La sua prima destinazione come funzionario di polizia è Genova.

A Fiume, la sua seconda sede, Palatucci riceve l’incarico all’ufficio stranieri, cosa che sarà decisiva per la sua futura attività di questore.

Giovanni Palatucci, che era a capo dell’ufficio stranieri della questura di Fiume, in seguito all’emanazione delle leggi razziali nel 1938, si prodigò per portare aiuto agli ebrei stranieri che chiedevano di poter entrare in Italia attraverso il valico di Fiume. In questo modo riusciva ad impedire la deportazione nei centri di internamento italiani degli ebrei che si trovavano a Fiume, come residenti o in transito. Quando ciò non era possibile, cercava di farli avviare verso il campo di internamento di Campagna (Salerno), che si trovava nella diocesi dello zio vescovo, sapendo che le condizioni di vita degli internati sarebbero state alleviate dalle azioni dello zio, grazie anche all’accoglienza della popolazione locale.  
Dopo l’8 settembre 1943, i tedeschi presero possesso di Fiume, e Palatucci diventa vicequestore, continuando a soccorrere i profughi ebrei, sottraendoli anche alla deportazione nei campi allora esistenti in Italia.

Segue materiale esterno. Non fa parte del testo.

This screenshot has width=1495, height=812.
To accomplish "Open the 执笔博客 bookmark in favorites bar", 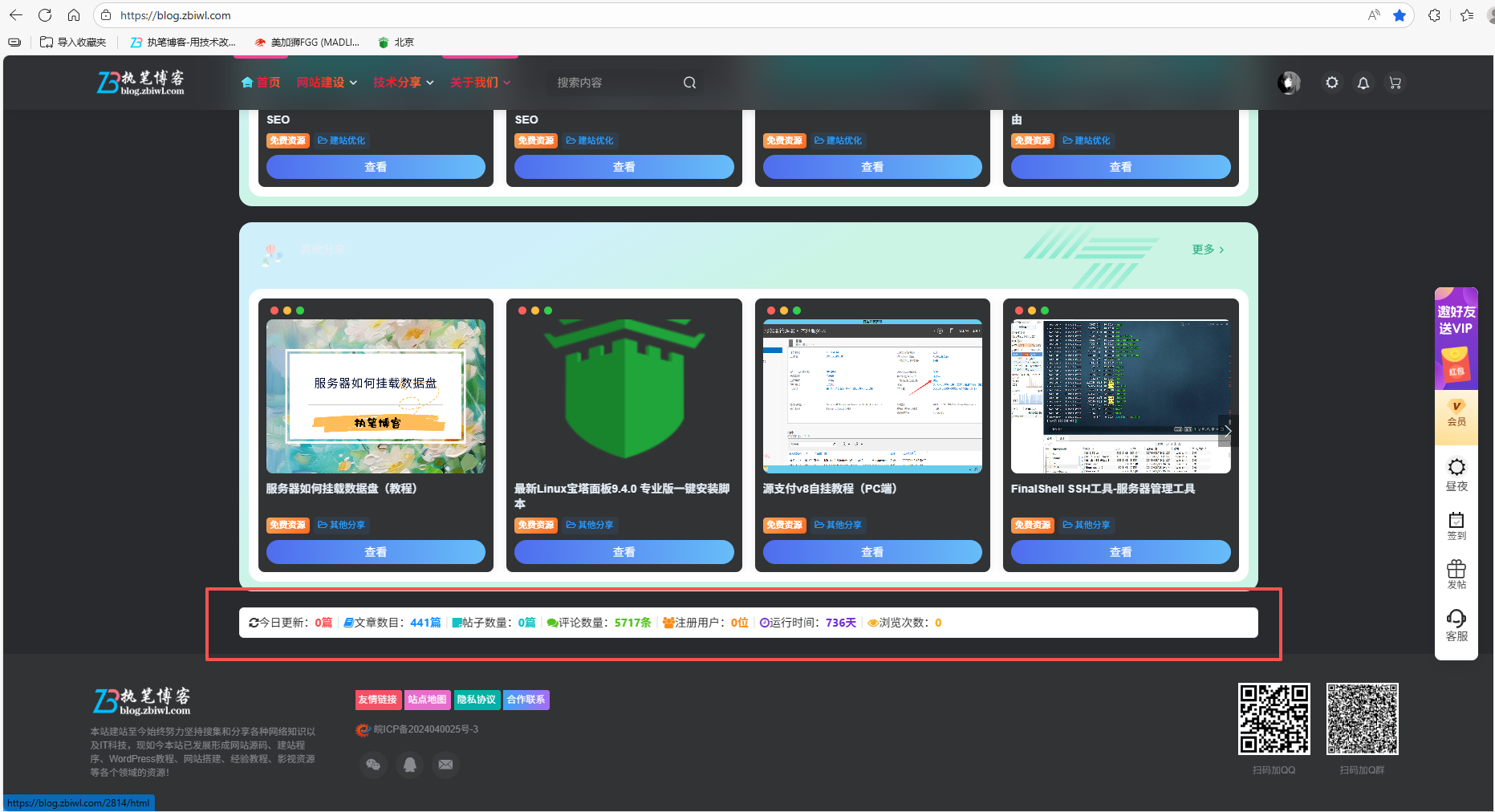I will point(183,43).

Venuto sempre più in sospetto alle autorità militari tedesche, per ordine del tenente colonnello della Gestapo Herbert Kappler, nella notte fra il 12 e il 13 settembre 1944 fu arrestato con l’accusa di collaborazione con il nemico.

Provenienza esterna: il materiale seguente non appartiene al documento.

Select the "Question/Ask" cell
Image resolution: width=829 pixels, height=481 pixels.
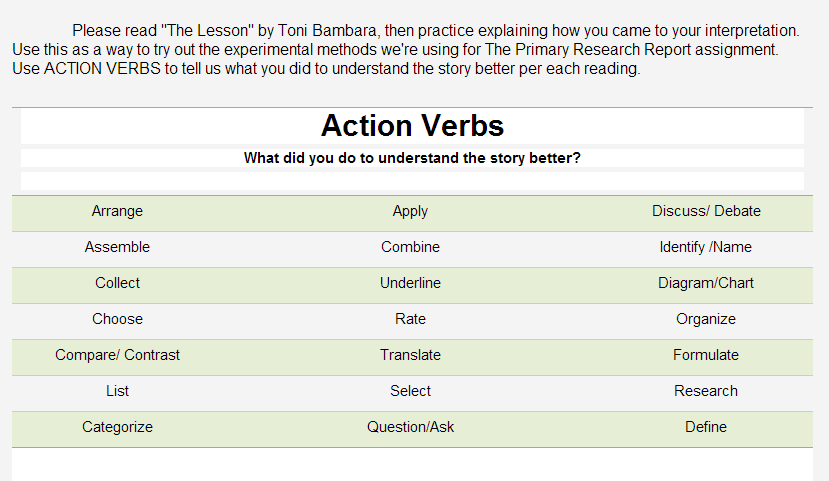point(410,427)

Rinchiuso per circa un mese nel carcere Coroneo di Trieste, venne poi tradotto al KZL (Konzentrationslager) di Dachau, dove giunse il 22 ottobre 1944.
Morì il 10 febbraio 1945 per l’epidemia di tifo che imperversava nel campo dal dicembre precedente e fu sepolto nella fossa comune sulla collinetta di Leitenberg, situata a circa un chilometro dal campo di concentramento.
Qualche anno dopo giunsero i riconoscimenti del suo operato, dapprima da parte ebraica, poi anche da parte italiana. Nel 1990 lo Yad Vashem di Gerusalemme gli riconobbe il titolo di «giusto tra le Nazioni».
Tuttavia, intorno alla figura di Palatucci occorre cautela nel discernere tra apologia e verità. Le numerose testimonianze della sua opera a favore degli ebrei provengono da istituzioni ebraiche, da persone da lui salvate, dalla famiglia e da varie istituzioni. Secondo alcune fonti, egli contribuì a mettere in salvo circa 5000 profughi ebrei. Altre ricerche hanno ridimensionato questi dati rilevando anche come Palatucci non sarebbe stato in alcun modo nella posizione di aiutare così tanti perseguitati.

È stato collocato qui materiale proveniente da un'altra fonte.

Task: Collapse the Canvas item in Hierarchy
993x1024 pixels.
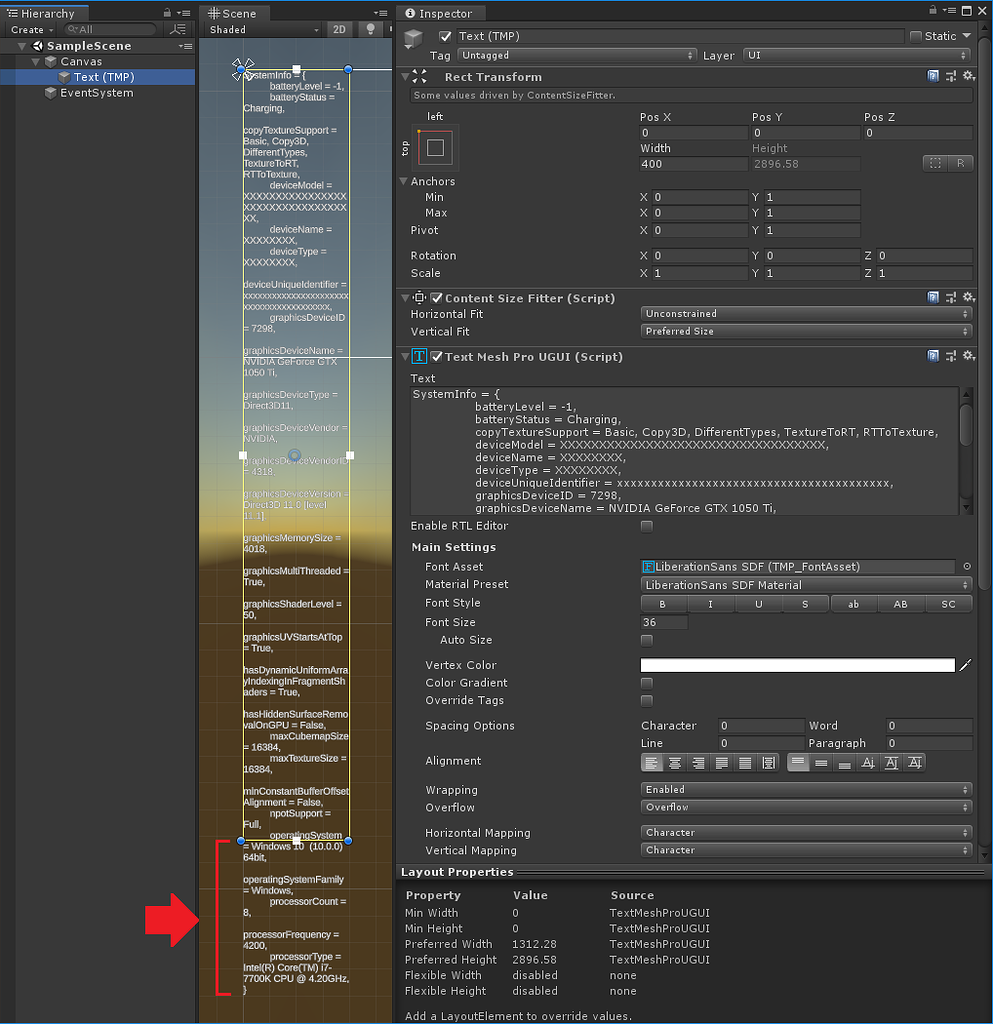Action: tap(36, 61)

La contestazione più integrale della ricostruzione della vicenda di Palatucci è stata apportata nel maggio 2013 da una ricerca del Primo Levi Center di New York, i cui esiti hanno avuto un certo risalto sulla stampa internazionale, che ha messo in dubbio non solo le dimensioni del suo intervento, ma il suo contributo effettivo alla causa dei profughi ebrei.